Drug release from layer-by-layer microcapsules: a computational study

Drug releasing microcapsules and nanocontainers are largely used in biomedical applications. Typically, such vehicles consist of a drug-loaded core surrounded by a polymeric shell. Diffusion is by far the dominant mechanism in drug delivery, beside other physico-chemical factors, such as drug dissolution, drug binding, polymer swelling and degradation. We upgrade existing mechanistic models by extending their applications to the composite structures, and characterize the kinetics of the drug transferred from the vehicle into the external targeted medium. We develop a theoretical and computational study aimed at modelling the drug release from a composite spherical core-shell capsule having either a protective coating, under the assumption of radial symmetry. The problem of release from such a layer-by-layer composite systems is described by a system of coupled partial differential equations, which we solve with a finite difference discretization and Runge-Kutta type method. In-vitro drug release experiments under different conditions are used to identify the relevant model parameters by an optimization strategy. Drug release profiles are given to show the dependence and sensitivity to parameters, such as diffusivity, dissolution, solubility and binding rate coefficients and the responsiveness to of environment factors, such as pH. The release curve characterizes the drug transport mechanism and suggests how to guarantee a controlled release. The proposed model constitutes a simple tool to predict the release from composite materials that, measuring their performance or comparing different configurations, can help in designing novel drug delivery systems.

(Stored data)
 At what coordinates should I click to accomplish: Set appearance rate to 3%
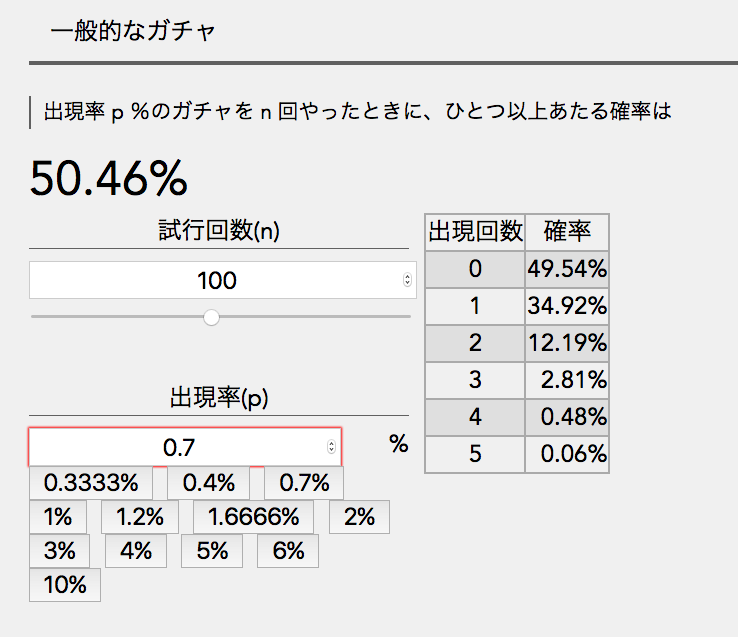coord(59,551)
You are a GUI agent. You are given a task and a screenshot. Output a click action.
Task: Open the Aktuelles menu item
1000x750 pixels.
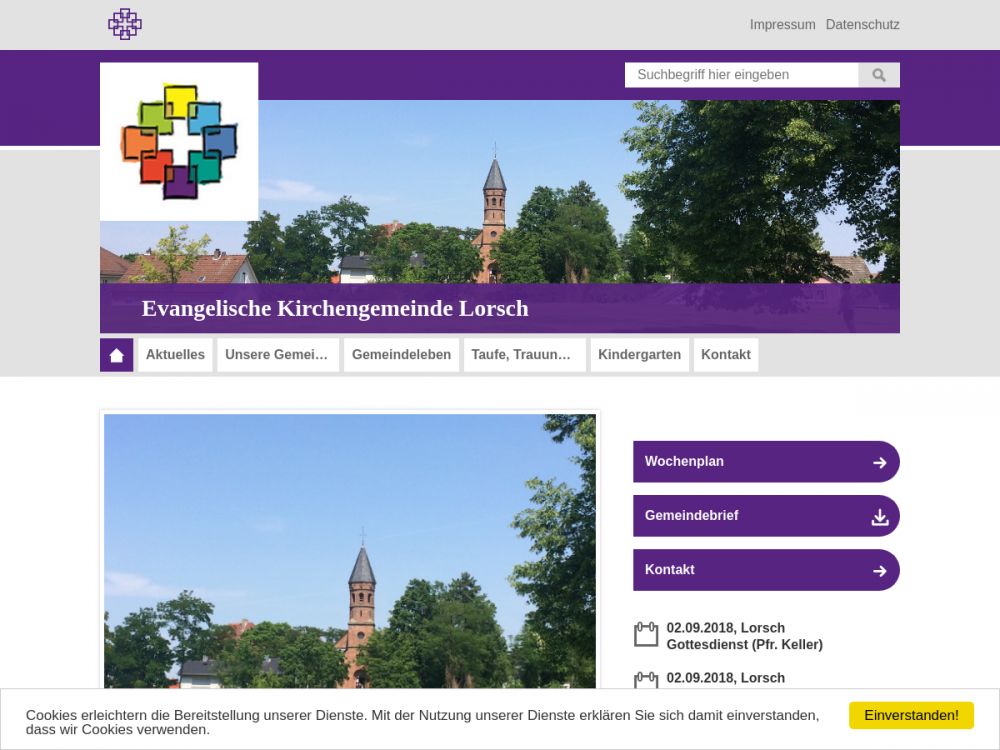click(175, 355)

What this task involves:
Translate this sentence from the drug-release abstract into Spanish: "Typically, such vehicles consist of a drug-loaded core surrounded by a polymeric shell."

Task solution:
Normalmente, tales vehículos constan de un núcleo cargado de fármaco rodeado por una cubierta polimérica.